** Perintah 1 **
Dalam teks bacaan, berapa uang yang dihasilkan AMG dari penjualan pasir besi ke beberapa perusahaan?
** Perintah 2 **
Tulis ulang bagian teks bacaan yang dimulai dengan "Antara lain, Kapal" dan berlanjut sampai "SDIC Papua Semen.", tetapi gantilah "dipesan" dengan "dibeli".
** Perintah 3 **
Apakah setiap pernyataan berikut sesuai dengan teks bacaan? Jawab ya atau tidak, lalu kutip kata-kata penentunya dari teks.
(a) Ada enam kali pengiriman pasir besi antara 8 Februari 2021 dan 27 Maret 2021.
(b) Pasir besi yang diangkut Kapal TB. Marina 2211 dipesan oleh PT Semen Baturaja, Tbk.
(c) Takdir menyatakan bahwa uang hasil penjualan pasir besi ilegal harus dikembalikan ke negara.
═══ Teks Bacaan
Menurut dia, AMG harus bertanggungjawab penuh untuk rehabilitasi kawasan yang rusak. Mereka sudah menjual pasir besi ke beberapa perusahaan hingga hasilkan Rp45 miliar lebih. Takdir bilang, harus ada langkah hukum, uang hasil penjualan pasir besi ilegal itu kembalikan ke negara untuk memperbaiki ekosistem yang rusak.

Data yang diperoleh Mongabay, AMG sudah beberapa kali melakukan pengiriman pasir besi. Sejak 8 Februari 2021 sampai 27 Maret 2021 ada enam kali pengiriman pasir besi.

Antara lain, Kapal TB. Maiden Cendana/BG. Sentana Abadi mengangkut 7, 756 juta ton pasir besi tujuan Panjang, yang dipesan PT Semen Baturaja, Tbk. Kapal TB. Marina 2211 BG Marine Poiwer 3058 angkut 7, 899 juta ton tujual Manokwari dipesan PT. SDIC Papua Semen.
══════
═══ Informasi yang Diberikan
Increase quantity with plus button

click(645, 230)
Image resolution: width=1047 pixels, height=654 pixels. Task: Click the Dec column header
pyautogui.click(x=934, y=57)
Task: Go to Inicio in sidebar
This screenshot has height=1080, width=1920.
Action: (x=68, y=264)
══════
═══ Informasi yang Diberikan
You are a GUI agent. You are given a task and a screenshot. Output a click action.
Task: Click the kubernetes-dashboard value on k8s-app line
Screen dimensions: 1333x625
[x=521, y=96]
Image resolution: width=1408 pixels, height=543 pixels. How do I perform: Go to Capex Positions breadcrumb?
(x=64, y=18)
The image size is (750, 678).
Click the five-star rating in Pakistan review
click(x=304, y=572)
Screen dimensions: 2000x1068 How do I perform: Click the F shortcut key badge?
══════
═══ Informasi yang Diberikan
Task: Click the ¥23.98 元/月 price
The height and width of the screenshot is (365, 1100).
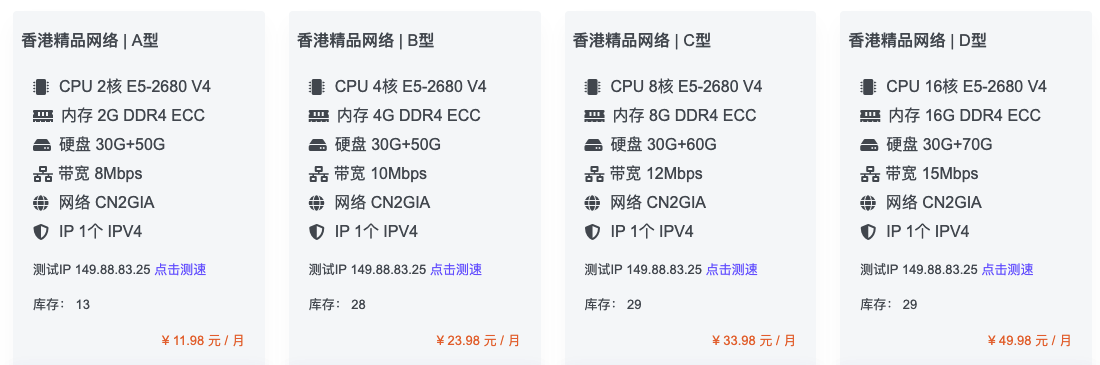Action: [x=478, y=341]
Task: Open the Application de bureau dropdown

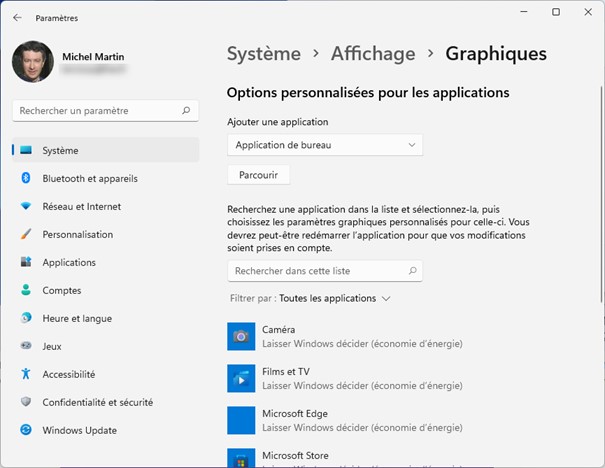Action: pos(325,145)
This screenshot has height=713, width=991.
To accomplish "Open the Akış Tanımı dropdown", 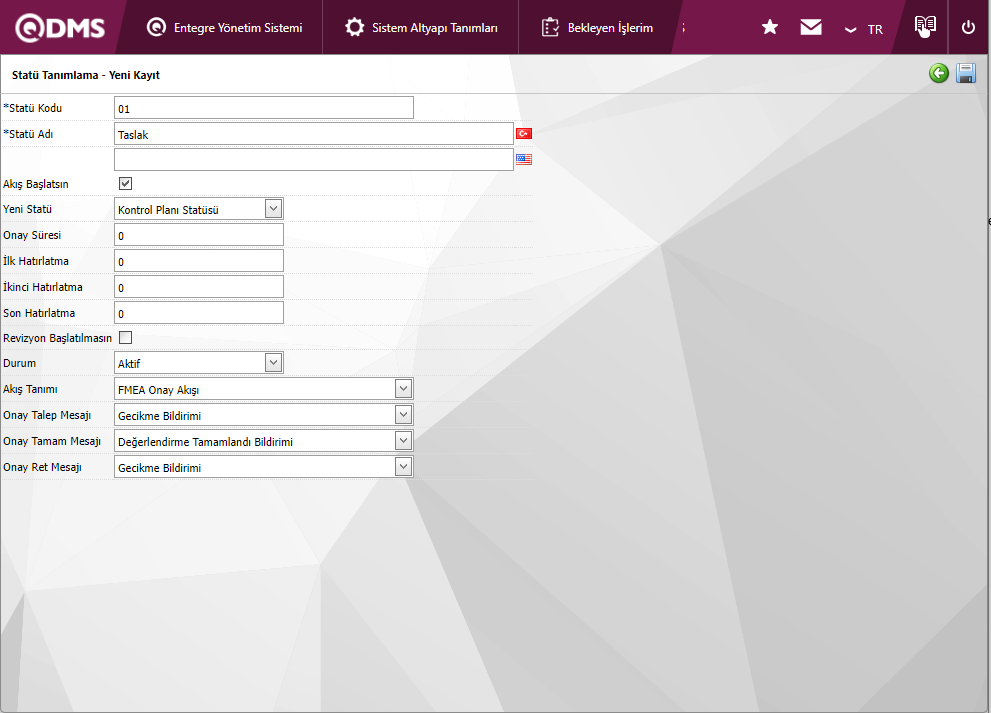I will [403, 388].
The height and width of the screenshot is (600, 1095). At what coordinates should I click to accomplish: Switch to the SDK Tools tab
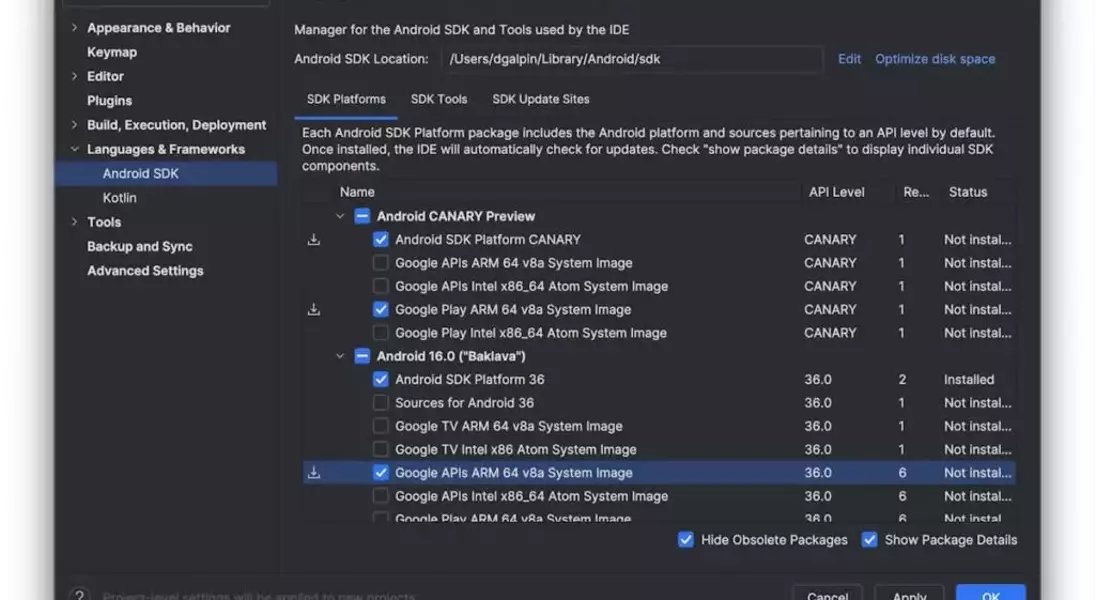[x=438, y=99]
══════
** Jawaban yang Diharapkan 1 **
Lebih dari Rp45 miliar.

** Jawaban yang Diharapkan 2 **
Antara lain, Kapal TB. Maiden Cendana/BG. Sentana Abadi mengangkut 7, 756 juta ton pasir besi tujuan Panjang, yang dibeli PT Semen Baturaja, Tbk. Kapal TB. Marina 2211 BG Marine Poiwer 3058 angkut 7, 899 juta ton tujual Manokwari dibeli PT. SDIC Papua Semen.

** Jawaban yang Diharapkan 3 **
(a) Ya: "Sejak 8 Februari 2021 sampai 27 Maret 2021 ada enam kali pengiriman pasir besi."
(b) Tidak: "dipesan PT. SDIC Papua Semen"
(c) Ya: "uang hasil penjualan pasir besi ilegal itu kembalikan ke negara untuk memperbaiki ekosistem yang rusak"